To accomplish the goal of protecting children online, lawmakers may find that a more targeted review of problematic technological features could better avoid the pitfalls of KOSA, MATURE, and EARN-IT. To that end, lawmakers can pursue more comprehensive legislation to improve the experience for all users, including children.
First, lawmakers could consider creating a federal data privacy law. Providing a uniform privacy standard that applies to all users would establish a baseline for how websites handle, collect, store, and use consumer data. Such an approach would provide consistent regulatory clarity, no matter the website’s size or a user’s location. This consistency ensures users that startups and incumbents face the same incentives to protect their data, which lowers the cost of switching platforms or experimenting with a new entrant. This approach would also nudge developers to design products with privacy in mind, protecting consumers, fostering trust between users and platforms, and promoting innovation without compromising individual privacy. With a federal privacy law, platforms would have strong incentives to better manage and protect children’s information, limiting the risk that nefarious actors could use such information to harm children.

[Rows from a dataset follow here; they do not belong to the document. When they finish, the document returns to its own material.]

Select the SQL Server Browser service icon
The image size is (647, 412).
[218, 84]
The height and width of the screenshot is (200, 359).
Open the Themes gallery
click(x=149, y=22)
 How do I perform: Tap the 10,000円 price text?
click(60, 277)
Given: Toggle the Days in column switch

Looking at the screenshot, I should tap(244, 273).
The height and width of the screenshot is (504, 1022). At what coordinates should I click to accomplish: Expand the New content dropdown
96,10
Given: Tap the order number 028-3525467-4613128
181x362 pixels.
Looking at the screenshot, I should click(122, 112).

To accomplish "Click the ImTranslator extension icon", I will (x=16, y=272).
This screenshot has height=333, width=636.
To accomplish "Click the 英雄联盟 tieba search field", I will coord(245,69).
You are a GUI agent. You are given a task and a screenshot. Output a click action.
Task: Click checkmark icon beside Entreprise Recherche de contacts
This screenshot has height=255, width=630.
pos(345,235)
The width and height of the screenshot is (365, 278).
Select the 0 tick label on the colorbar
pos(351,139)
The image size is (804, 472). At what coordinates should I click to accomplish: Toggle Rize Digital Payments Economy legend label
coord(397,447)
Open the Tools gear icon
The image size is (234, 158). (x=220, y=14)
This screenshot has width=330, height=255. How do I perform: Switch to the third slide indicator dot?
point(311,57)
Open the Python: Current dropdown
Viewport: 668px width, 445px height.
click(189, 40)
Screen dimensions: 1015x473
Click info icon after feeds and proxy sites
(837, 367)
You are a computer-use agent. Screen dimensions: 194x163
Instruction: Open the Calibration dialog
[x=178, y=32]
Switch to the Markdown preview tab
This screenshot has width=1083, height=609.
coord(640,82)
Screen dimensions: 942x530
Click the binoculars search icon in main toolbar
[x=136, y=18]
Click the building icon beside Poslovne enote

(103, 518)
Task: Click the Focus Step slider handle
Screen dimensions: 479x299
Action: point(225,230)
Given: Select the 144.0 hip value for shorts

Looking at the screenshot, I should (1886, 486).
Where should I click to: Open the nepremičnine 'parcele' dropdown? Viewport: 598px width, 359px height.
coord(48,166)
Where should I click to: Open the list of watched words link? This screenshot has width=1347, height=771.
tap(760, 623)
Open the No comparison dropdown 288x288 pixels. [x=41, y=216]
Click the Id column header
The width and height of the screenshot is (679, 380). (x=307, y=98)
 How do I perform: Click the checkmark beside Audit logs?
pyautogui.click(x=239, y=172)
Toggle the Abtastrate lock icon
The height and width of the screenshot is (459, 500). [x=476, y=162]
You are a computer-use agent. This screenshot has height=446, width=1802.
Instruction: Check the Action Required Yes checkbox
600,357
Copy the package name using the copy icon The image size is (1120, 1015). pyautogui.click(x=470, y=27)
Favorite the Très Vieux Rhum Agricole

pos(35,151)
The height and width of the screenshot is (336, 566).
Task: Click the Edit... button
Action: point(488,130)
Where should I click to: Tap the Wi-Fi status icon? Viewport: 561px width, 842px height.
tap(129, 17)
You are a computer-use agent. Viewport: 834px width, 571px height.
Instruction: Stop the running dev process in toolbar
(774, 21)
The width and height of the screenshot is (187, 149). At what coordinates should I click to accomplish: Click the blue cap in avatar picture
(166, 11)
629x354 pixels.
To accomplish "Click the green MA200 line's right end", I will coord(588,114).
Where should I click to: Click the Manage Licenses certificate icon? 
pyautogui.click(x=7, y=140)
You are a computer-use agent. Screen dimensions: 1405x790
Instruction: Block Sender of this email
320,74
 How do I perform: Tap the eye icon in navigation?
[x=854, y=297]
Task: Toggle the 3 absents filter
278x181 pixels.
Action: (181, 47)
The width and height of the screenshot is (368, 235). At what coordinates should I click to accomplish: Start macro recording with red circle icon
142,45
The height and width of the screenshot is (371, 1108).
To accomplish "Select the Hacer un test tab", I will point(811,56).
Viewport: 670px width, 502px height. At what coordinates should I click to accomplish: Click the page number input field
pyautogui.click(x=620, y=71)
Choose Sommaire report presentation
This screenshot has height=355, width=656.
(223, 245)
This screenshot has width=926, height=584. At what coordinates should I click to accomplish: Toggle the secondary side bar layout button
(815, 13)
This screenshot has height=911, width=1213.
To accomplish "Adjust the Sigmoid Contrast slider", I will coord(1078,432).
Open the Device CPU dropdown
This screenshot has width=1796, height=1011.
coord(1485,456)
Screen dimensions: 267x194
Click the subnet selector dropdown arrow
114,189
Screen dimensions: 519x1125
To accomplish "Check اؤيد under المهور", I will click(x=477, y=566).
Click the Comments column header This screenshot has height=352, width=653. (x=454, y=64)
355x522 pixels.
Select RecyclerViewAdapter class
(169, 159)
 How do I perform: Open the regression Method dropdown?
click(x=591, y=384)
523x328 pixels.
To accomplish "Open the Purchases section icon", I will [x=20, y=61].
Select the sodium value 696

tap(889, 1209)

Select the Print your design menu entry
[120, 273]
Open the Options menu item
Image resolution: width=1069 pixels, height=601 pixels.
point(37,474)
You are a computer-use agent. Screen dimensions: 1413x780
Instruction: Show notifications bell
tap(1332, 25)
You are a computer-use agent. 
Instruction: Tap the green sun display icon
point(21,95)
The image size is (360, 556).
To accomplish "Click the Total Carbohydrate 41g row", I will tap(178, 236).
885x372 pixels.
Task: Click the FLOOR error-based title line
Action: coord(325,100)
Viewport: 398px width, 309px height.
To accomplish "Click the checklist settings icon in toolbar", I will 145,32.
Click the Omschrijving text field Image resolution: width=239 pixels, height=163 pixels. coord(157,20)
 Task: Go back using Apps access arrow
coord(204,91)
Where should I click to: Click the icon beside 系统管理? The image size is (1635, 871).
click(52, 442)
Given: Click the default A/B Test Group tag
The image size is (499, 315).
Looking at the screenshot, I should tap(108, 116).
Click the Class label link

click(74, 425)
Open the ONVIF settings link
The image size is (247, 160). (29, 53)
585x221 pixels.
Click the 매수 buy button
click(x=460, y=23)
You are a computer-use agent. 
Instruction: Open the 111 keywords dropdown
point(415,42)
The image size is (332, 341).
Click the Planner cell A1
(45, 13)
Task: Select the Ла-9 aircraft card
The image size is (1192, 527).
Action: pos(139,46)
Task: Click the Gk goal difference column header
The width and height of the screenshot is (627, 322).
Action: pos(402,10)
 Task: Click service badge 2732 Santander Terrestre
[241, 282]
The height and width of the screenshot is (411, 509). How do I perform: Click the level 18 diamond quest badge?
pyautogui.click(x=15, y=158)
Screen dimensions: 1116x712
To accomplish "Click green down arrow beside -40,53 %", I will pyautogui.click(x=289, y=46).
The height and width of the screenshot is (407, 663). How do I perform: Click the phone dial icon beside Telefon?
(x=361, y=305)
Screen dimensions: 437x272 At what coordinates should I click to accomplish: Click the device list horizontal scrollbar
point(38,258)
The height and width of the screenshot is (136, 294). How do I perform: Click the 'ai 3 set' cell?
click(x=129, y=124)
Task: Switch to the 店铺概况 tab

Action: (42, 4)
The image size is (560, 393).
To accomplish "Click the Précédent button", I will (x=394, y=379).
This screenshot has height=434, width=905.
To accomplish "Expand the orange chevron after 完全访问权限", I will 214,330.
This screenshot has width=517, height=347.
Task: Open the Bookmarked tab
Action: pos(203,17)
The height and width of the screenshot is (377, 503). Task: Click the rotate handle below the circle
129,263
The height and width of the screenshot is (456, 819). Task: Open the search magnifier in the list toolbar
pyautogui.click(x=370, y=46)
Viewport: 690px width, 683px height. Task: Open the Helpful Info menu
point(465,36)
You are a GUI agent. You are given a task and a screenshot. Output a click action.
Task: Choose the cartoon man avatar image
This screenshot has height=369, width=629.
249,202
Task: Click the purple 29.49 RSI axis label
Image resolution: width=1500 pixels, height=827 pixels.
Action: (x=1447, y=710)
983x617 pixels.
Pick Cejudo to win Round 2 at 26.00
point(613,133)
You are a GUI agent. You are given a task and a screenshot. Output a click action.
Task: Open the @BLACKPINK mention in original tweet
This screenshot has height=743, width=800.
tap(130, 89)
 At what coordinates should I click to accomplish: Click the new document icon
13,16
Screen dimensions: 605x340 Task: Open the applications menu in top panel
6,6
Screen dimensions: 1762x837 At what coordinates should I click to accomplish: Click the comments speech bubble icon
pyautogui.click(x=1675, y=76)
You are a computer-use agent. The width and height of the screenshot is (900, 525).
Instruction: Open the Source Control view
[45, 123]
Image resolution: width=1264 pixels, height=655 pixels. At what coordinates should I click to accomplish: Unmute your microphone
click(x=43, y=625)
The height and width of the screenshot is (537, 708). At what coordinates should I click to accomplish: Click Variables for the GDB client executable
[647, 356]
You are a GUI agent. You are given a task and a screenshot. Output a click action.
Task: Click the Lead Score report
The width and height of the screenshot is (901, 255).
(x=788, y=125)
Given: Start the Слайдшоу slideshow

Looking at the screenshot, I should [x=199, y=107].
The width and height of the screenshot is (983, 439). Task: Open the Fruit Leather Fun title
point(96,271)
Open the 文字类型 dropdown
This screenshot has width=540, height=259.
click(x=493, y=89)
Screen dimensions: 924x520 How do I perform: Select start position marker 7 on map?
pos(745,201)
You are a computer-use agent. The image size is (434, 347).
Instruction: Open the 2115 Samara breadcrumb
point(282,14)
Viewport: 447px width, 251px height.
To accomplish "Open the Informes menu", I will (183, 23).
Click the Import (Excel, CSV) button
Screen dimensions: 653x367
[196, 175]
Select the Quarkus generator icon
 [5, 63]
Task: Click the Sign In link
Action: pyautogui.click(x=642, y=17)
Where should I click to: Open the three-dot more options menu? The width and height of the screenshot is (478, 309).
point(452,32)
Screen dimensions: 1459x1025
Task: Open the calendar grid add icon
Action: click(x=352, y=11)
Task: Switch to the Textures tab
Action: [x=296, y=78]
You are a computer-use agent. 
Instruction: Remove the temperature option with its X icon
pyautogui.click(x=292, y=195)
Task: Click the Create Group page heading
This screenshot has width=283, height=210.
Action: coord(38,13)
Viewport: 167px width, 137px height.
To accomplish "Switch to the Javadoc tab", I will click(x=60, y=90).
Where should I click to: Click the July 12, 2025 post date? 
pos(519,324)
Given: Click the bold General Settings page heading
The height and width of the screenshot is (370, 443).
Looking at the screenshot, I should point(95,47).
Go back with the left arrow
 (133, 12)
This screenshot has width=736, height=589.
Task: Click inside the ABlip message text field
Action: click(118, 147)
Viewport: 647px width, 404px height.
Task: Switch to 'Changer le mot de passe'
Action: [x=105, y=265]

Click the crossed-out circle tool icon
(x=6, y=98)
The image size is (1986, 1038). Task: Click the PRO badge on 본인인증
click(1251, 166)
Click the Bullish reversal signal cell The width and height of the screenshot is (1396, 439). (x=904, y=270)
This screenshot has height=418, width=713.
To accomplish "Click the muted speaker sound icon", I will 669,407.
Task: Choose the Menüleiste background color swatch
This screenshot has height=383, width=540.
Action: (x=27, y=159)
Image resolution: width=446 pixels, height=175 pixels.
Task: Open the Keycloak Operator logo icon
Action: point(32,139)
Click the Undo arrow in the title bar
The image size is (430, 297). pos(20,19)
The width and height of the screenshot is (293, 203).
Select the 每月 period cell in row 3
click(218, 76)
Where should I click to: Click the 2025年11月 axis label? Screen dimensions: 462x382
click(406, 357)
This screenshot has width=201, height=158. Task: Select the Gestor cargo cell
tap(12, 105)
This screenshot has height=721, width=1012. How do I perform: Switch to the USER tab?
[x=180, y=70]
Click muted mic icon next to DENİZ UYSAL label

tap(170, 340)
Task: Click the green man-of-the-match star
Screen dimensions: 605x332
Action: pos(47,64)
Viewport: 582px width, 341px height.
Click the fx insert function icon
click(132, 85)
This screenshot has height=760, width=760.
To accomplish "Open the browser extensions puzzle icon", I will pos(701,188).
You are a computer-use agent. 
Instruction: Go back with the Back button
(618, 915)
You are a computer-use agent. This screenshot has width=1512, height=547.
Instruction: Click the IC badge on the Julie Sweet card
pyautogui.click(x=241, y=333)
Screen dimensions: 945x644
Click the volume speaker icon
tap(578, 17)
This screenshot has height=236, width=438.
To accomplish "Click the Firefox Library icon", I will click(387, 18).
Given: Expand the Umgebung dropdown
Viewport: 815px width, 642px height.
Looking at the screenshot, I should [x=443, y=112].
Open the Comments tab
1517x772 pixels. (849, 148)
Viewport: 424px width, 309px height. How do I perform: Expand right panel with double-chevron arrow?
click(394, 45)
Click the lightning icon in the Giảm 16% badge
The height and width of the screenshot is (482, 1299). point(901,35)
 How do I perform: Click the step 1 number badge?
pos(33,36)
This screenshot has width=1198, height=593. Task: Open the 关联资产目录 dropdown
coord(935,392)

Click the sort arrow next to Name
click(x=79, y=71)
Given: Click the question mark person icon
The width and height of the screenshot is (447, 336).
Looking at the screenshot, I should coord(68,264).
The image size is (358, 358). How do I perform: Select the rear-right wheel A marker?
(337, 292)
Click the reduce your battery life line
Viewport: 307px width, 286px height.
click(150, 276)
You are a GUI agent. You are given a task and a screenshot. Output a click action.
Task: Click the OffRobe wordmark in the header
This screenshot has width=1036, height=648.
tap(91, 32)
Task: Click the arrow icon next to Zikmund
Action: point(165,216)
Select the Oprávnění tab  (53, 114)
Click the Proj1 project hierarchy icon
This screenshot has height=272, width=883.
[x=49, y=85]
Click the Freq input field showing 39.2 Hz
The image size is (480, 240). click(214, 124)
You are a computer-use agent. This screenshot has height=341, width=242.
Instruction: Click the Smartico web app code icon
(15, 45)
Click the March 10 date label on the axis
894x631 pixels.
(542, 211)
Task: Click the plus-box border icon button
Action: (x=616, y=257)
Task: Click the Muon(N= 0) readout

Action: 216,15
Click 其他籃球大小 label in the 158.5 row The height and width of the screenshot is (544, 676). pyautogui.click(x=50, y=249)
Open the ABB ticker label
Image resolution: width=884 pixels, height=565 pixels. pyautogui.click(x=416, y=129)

Further, if specific technologies such as E2EE, algorithmic amplification of harmful content, or even social media generally present concerns for lawmakers, Congress should review the aspects of these technologies it believes may be harmful. By holding platforms liable for the use of these technologies and their role in providing subjectively harmful content, the bills would incentivize firms to limit their use and offering entirely. Because legislation designed to protect children could have significant ripple effects for such technologies broadly, Congress should evaluate the benefits and costs these technologies offer rather than ban them per se under the auspices of protecting children.
Beyond regulation, lawmakers should evaluate the benefits of existing digital literacy programs and consider potential improvements. Some research has shown that minors with higher digital literacy skills were better prepared to deal with online harms, avoid harmful experiences, and cope with negative emotions related to digital interactions. The Department of Education, several state and city education departments and organizations, and international organizations have resources for students, parents, and educators related to digital literacy.
Congress designed EARN-IT, KOSA, and MATURE to improve protections for children online, but these bills threaten to exacerbate existing harms and may even create new ones. While protecting children online is an important goal, lawmakers must work to ensure that legislation does not inadvertently expose children to additional harm or unnecessarily erode all users’ online experience. Instead, Congress should more narrowly target areas of concern by passing a federal data privacy standard, as well as evaluating existing digital literacy programs and considering improvements that would enable users to better navigate the benefits and costs presented by online platforms.